また、三人寄れば文殊の知恵というように、数人の行政書士が集えば、営業のための良いアイディアは浮かんでくるでしょうし、業務ごとの反省点を(個人事務所間では個人情報や守秘義務の問題がありできないが)共有することもできるので、切磋琢磨していくこともできるでしょう。

強いてデメリットを挙げるならば、これらメリットを享受するために、社員(協同で設立した行政書士)全員が、積極的に、法人組織体を作ろうとしない限り、単なる個人事業主の集まりになりかねないということです。

法人と個人では、やはり法人の方が信用力を持っているような気がします。お客様は、法人だから、合理的に業務を進めてくれるのだろうと期待するでしょう。しかしながら、それぞれの行政書士が自分の営業力で相談を獲得し、その案件を一人で握ってクロージングしてしまっては「個人事業主の集まり」から脱することはできず、ただの幻想に終わってしまいます。
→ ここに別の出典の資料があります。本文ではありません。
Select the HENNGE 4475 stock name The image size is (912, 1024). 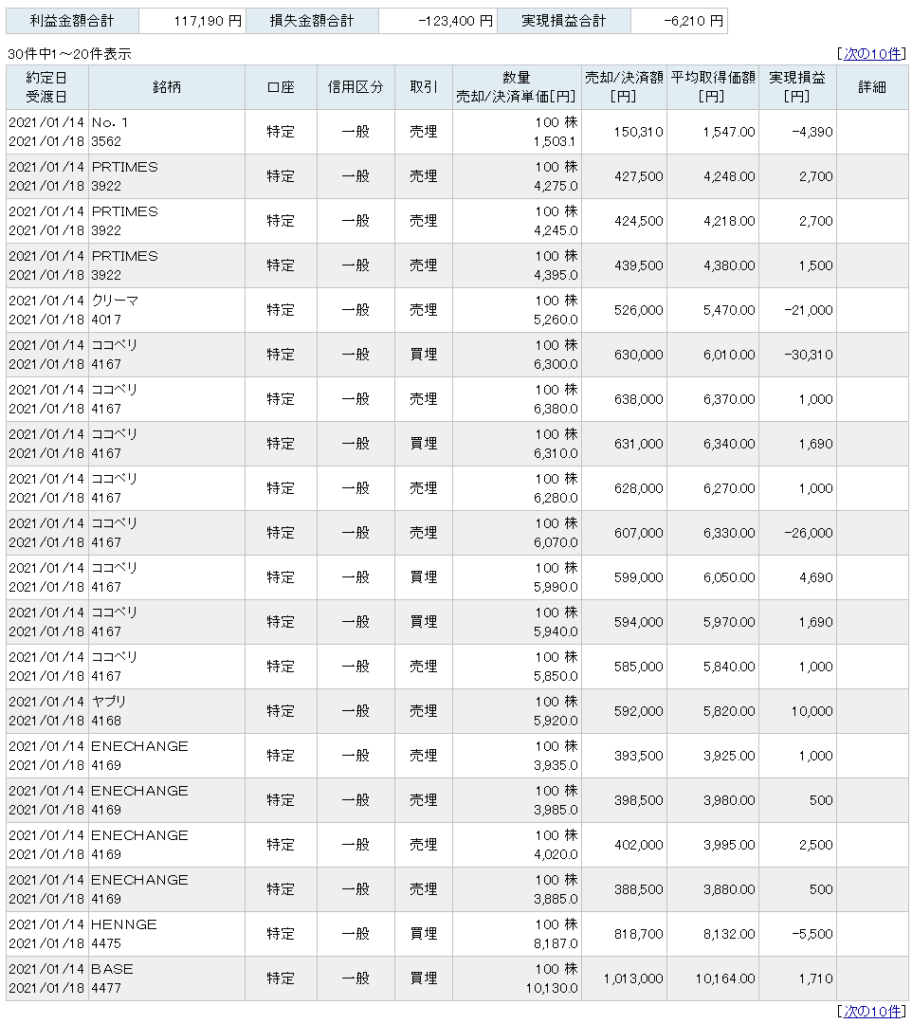pos(124,933)
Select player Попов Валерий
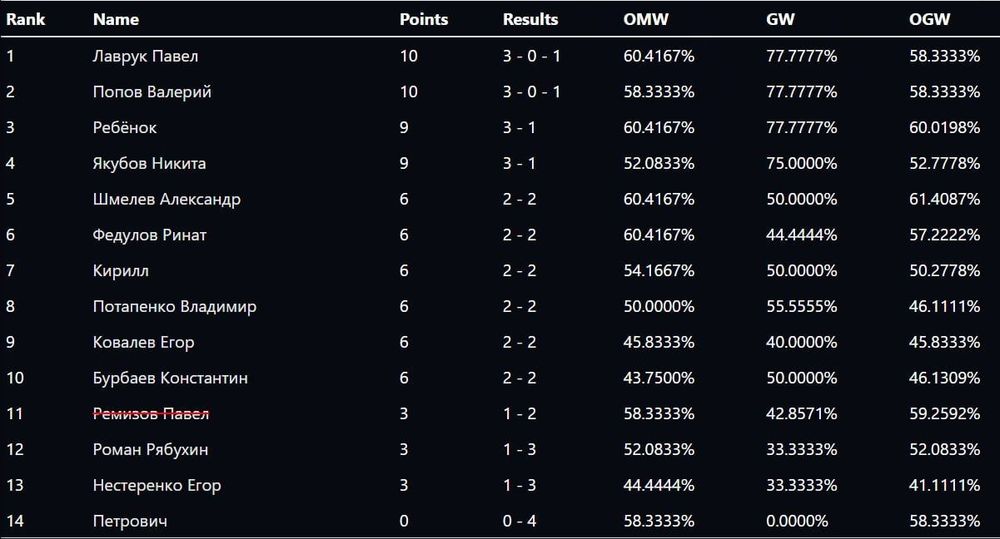Viewport: 1000px width, 539px height. click(151, 92)
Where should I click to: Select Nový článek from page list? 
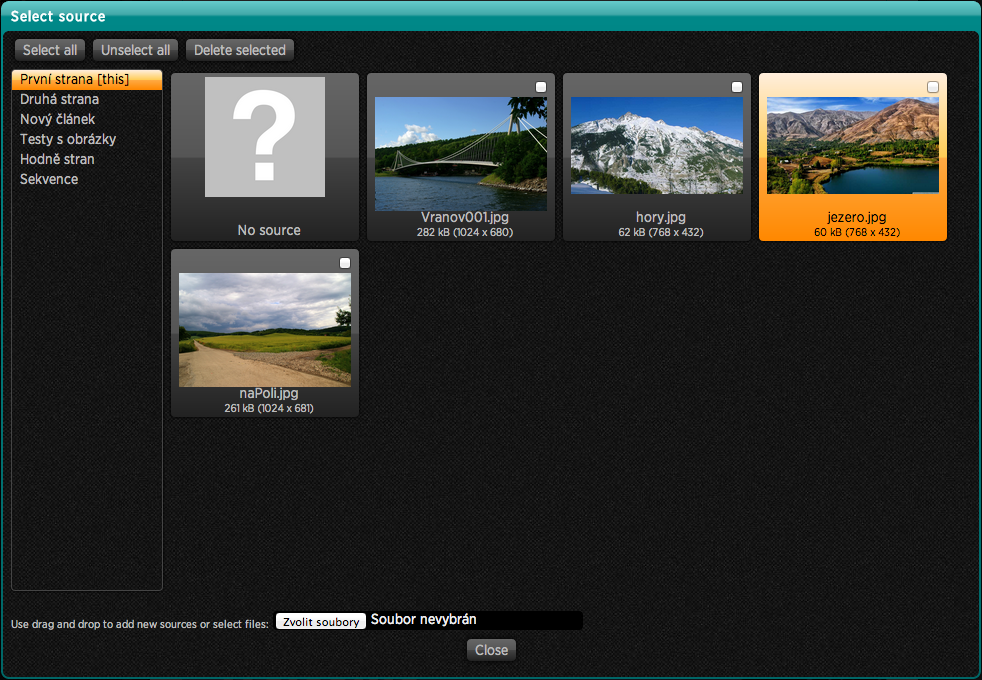tap(57, 119)
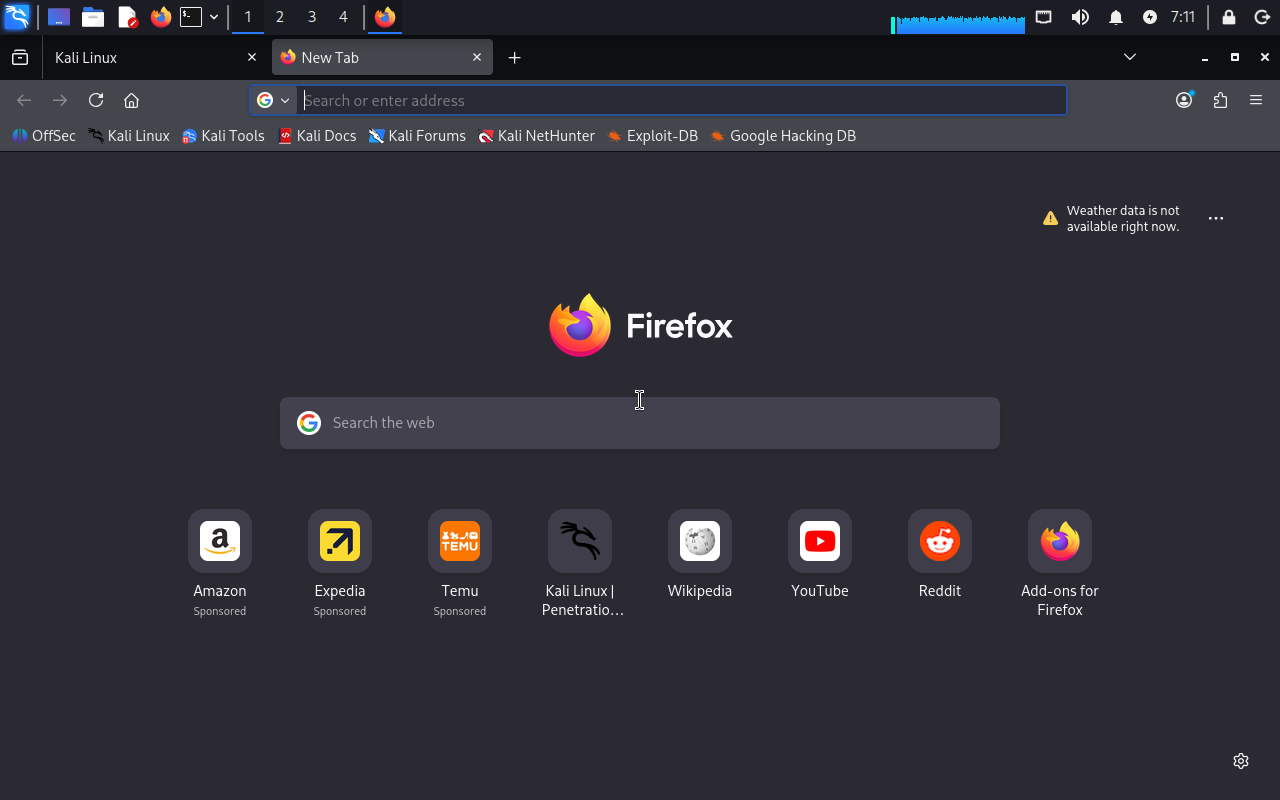
Task: Switch to workspace 3
Action: (x=312, y=17)
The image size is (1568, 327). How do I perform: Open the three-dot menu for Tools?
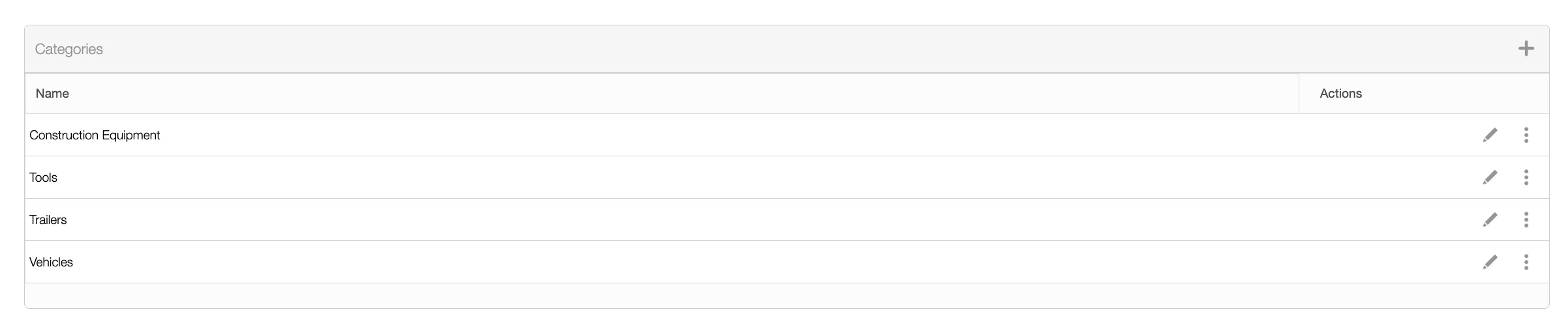point(1526,177)
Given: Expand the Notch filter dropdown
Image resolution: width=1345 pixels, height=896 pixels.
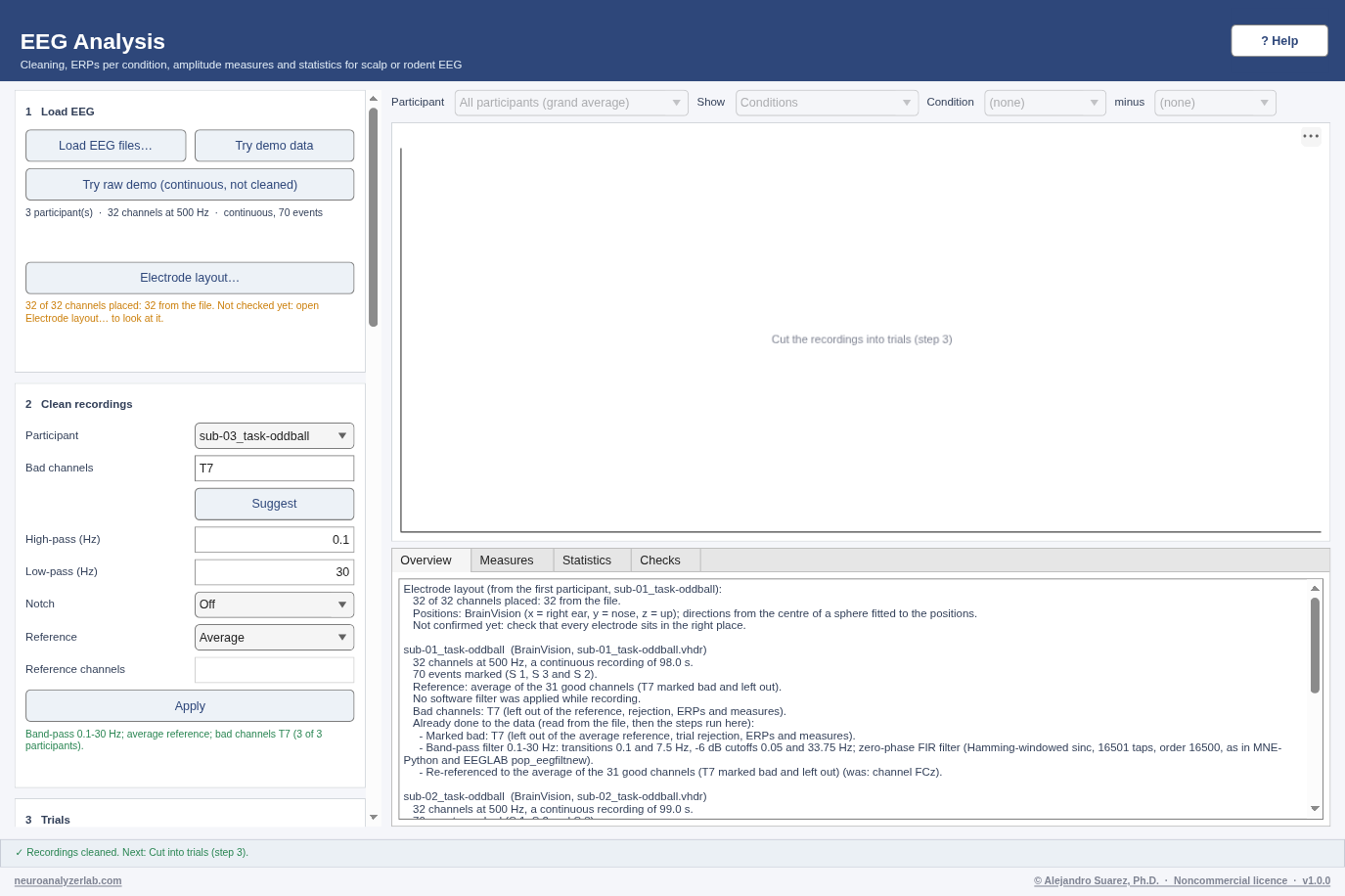Looking at the screenshot, I should pyautogui.click(x=274, y=605).
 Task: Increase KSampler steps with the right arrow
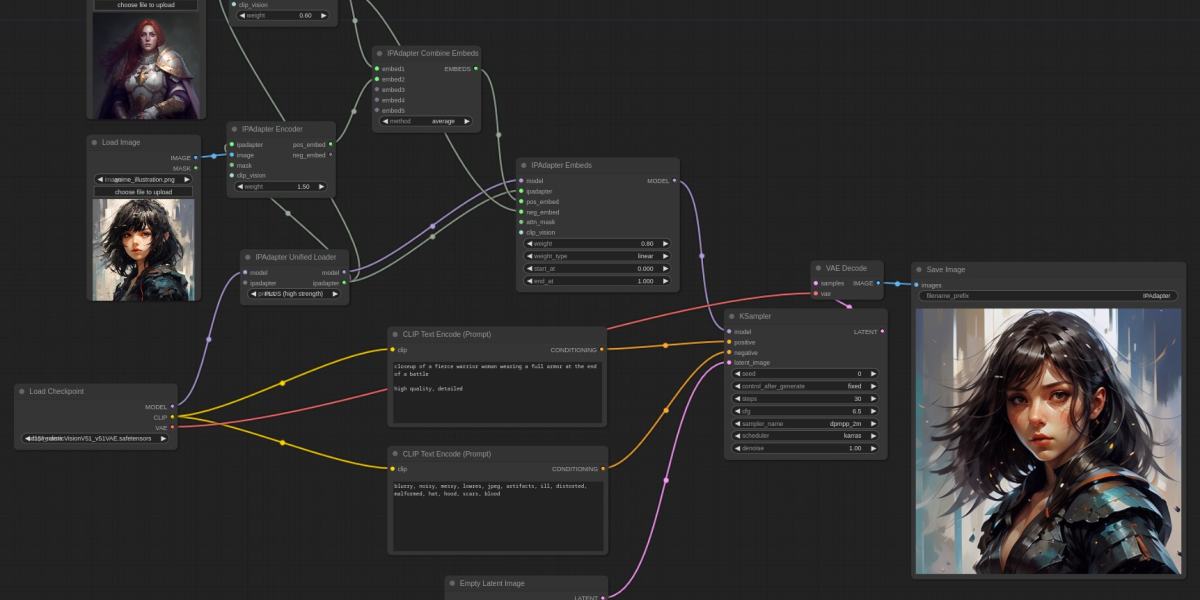click(x=872, y=398)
したがって、相談の獲得も大切ですが、組織してから早い段階で、各個人事務所時代に使用していた事務フォーマットを互いに見せ合い、行政書士法人のフォーマットに統合していく作業が重要となります。料金表、見積書・請求書、契約書、相談シートなどなど。さらに、案件管理の方法も検討しなければなりません。

繰り返しになりますが、行政書士法人は、業務フローを効率化し、よりよいサービスをお客様に提供するために行政書士が結束したものです。営業力の強化も大切ですが、個人の集まりから、より結束の強い組織へと昇華することを目指して活動していきたい、と私自身、現在進行形で思っています。

まとめ

行政書士法人のイメージが付きましたでしょうか?個人事務所の皆さまは、一から十まで自分でやっている方が多いと思います。しかし、身体は一つなので、ある時点で「限界」を感じるという話もよく耳にします。

では、その限界を突破するには?そのひとつの手段として、法人化というものがあるのです。もちろん、ほかの法人形態もみな、組織していこうと思わないと、ただの集まりになってしまいます。

「法人化をしよう」と決意されたときには、「何のための法人化か?」という問いかけを忘れずに持っておきたいですね。